According to our SRS-aided segregation analysis in multiplex families, hemizygosity for PIK3CA and KCNMB3 (in family M1) or CHL1 and part of CNTN6 (in family M3) may by itself not be sufficient to cause ASD (Fig. 1, Tables 1 and 2). Rather, copy number variation of these genes may act in concert with an, as yet not identified, inherited mutation located elsewhere in the genome. In simplex families, however, a gain of part of CNTN6 (in family S1) or hemizygosity for ATXN7 together with KDELR3 or ZNF12 (in family S2) may be sufficient to cause ASD in the affected proband. On the other hand, the de novo loss of KCNMB4 together with 18 other genes (in family S3), a gain encompassing GIRDIN (in family S4) may not be sufficient to cause ASD in the patient since in both families the mother showed an elevated SRS score (Fig. 1, Tables 1 and 2). Interestingly, a loss of CHL1 and part of CNTN6 (in family M3) may exert a weaker phenotypic effect than the gain of part of the same gene (in family S1). This is similar to reported findings on the MCPH1 gene and may indicate a dominant negative effect of a gain of part of CNTN6 or MCPH1 [40]. This is analogous to the effects of causal and modifying alleles of TTC21B in ciliopathies [43].

Only in one of the multiplex families studied a CNV co-segregating with ASD symptomatology was found. In contrast, CNVs were found in the other two multiplex families in which on the basis of the SRS scores of the parents the existence of an inherited and transmitted mutation located elsewhere in the genome can be presumed (Fig. 1a). Similarly, a de novo gain of CNTN6 or a paternally transmitted loss of CNTN5 (in family M2) may by itself be sufficient to cause ASD (in family S1), while a loss of CHL1 and part of CNTN6 (in family M3) may have to act in concert with a transmitted, presumably mutated, gene elsewhere in the genome. These findings emphasize that the phenotypic impact of CNVs of previously published candidate genes for ASD need to be re-assessed [1416, 32, 36]. Our data also add to the mounting evidence that two or even more loci may by additive or epistatic interactions be involved in the causation of ASD [8, 9, 16, 22].

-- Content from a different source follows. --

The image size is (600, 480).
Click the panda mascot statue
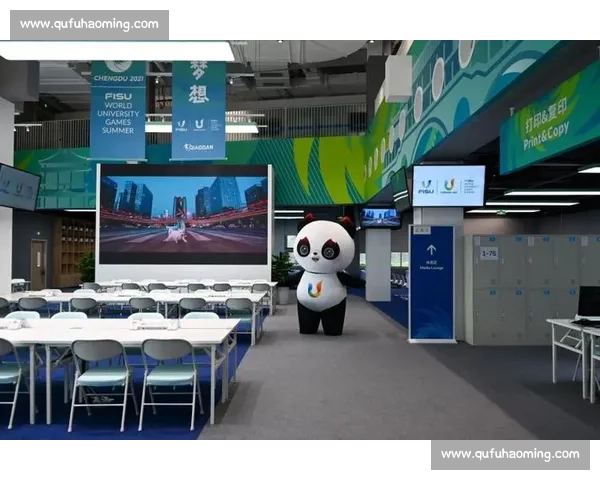click(x=323, y=275)
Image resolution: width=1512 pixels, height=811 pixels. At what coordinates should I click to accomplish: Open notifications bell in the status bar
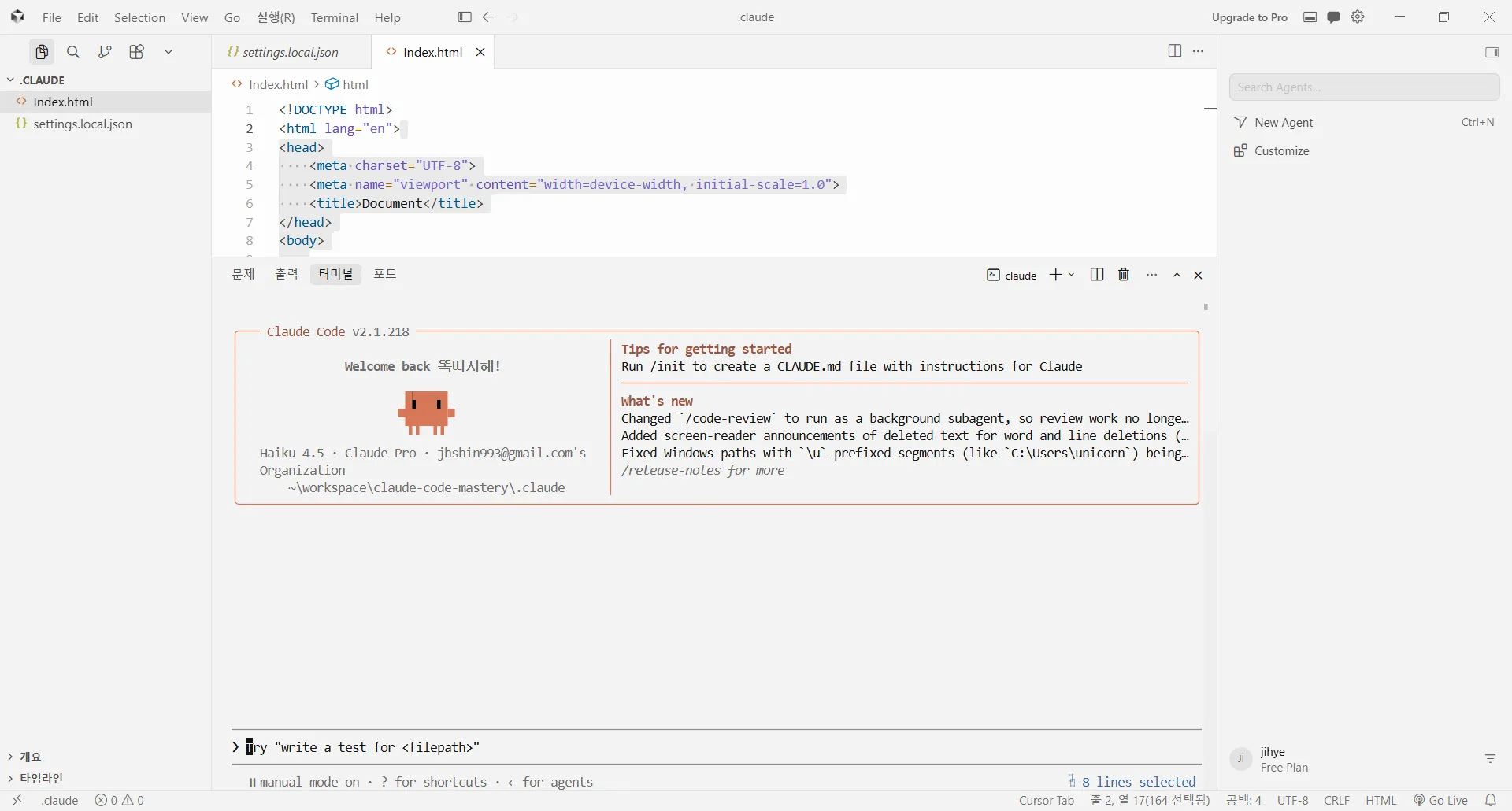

Systematic evaluation of CNVs, by taking into account data on gene content and brain transcription, their mode of inheritance, and the outcome of the SRS in probands and parents, allowed us to attribute a sufficient or an additional impact of each CNV on the ASD phenotype of the proband. Thus, our approach extends the scope of genome-wide CNV profiling beyond de novo CNVs in sporadic patients. This also may constitute a first step toward uncovering the missing heritability in genome-wide screening studies of complex disorders [44]. Considering the relatively small size of our sample and that it refers to a specific subset of patients with ASD, our study does not yet allow for exhaustive conclusions [21, 36]. Yet, our study does suggest that in particular in multiplex ASD families not yet discovered, dominantly acting mutations or non-genetic factors may be involved. It is conceivable that in such families several loci may, by additive of epistatic interactions, provoke the ASD phenotype in some, but not all, probands. Multiplex families, such as family M1 and M3 in this study, may represent excellent targets for the novel, genome-wide next generation sequencing approaches [45]. Future replication of our systematic, family-based approach to CNV evaluation, complemented by genome-wide re-sequencing efforts and followed by gene prioritization, may enhance our insights into the impact of rare genetic variants on the etiology of ASD and other complex psychiatric disorders with a high heritability, such as schizophrenia, and idiopathic mental retardation [46, 47].